Umwege sind die direktesten Wege zum Zentrum. Das neue Werk von Peter Sloterdijk ist ein Beleg
für diese These: Außerhalb der Aktualität angesiedelt handelt Theopoesie auf den ersten Blick
betrachtet von den in der Bibliothek der Menschheit gespeicherten Versuchen Gott oder die
Götter zum Sprechen zu bringen: entweder reden sie unmittelbar selbst oder sie werden von den
Dichtern mittelbar in ihrem Tun und Denken wiedergegeben. Damit ist für Sloterdijk die Einsicht
unausweichlich: Religionen berufen sich in ihren theopoetischen Gründungsdokumenten auf mehr
oder weniger elaborierte literarische Verfahren auch wenn die begleitende Dogmatik dazu dient
diese Tatsache vergessen zu machen. Religionen sind »literarische Produkte mit deren Hilfe die
Autoren um Klienten auf dem engen Markt der Aufmerksamkeit von Gebildeten konkurrieren«. Ein
Studium der poetischen Stilmittel deren sich die Religionen in ihren Narrativen bedienen
erfordert eine Neubewertung der Religionen die die Karl Marx'schen Thesen hinter sich lässt.

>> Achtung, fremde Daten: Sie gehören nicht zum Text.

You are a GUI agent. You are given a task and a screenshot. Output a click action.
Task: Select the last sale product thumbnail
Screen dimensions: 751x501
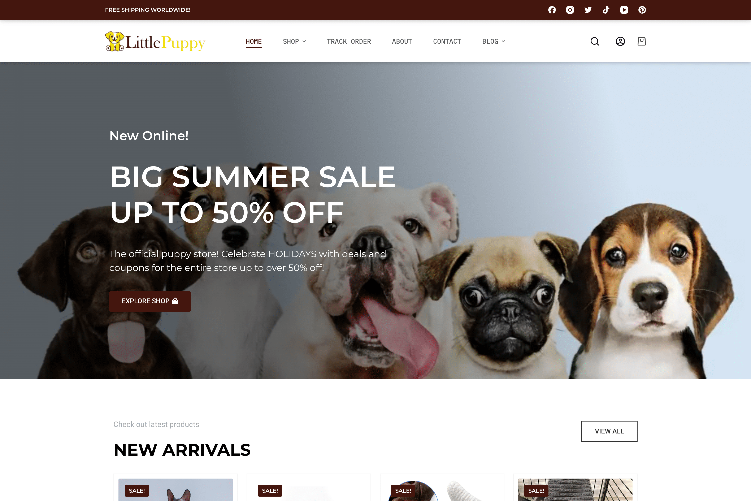click(575, 490)
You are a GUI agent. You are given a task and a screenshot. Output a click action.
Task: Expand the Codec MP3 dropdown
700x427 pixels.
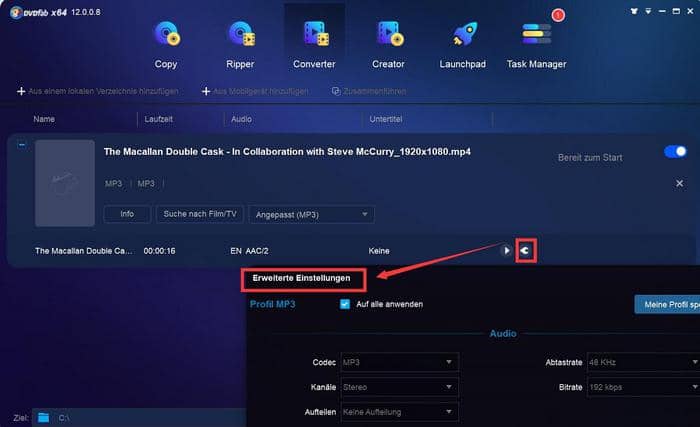coord(399,361)
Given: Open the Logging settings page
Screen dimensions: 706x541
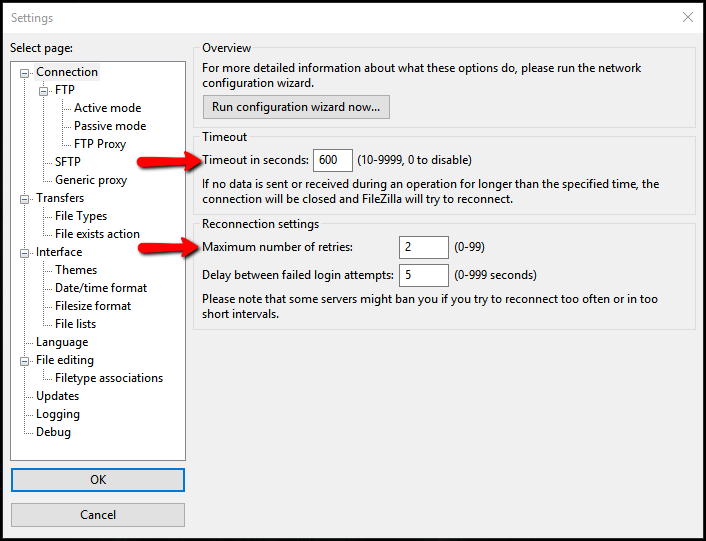Looking at the screenshot, I should [x=58, y=414].
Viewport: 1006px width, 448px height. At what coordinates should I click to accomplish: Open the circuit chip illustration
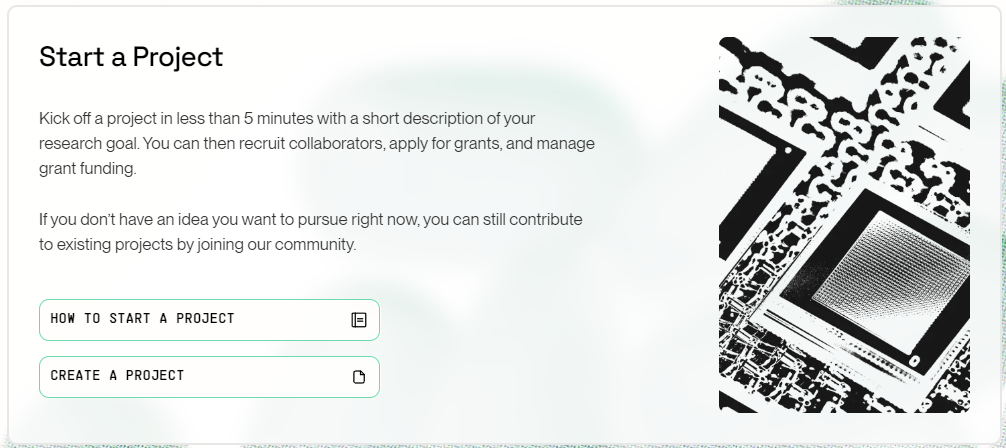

Elemente einer Kritik literarischer Darstellungsformen als Kritik dogmatischer wie
theologischer Dokumente im Durchgang durch die Geschichte trägt Sloterdijk also mit seiner
stupenden Belesenheit zusammen - und gelangt so in den Glutkern der Gegenwart in der Narrative
oder Fakten und alternative Fakten einander bekämpfen.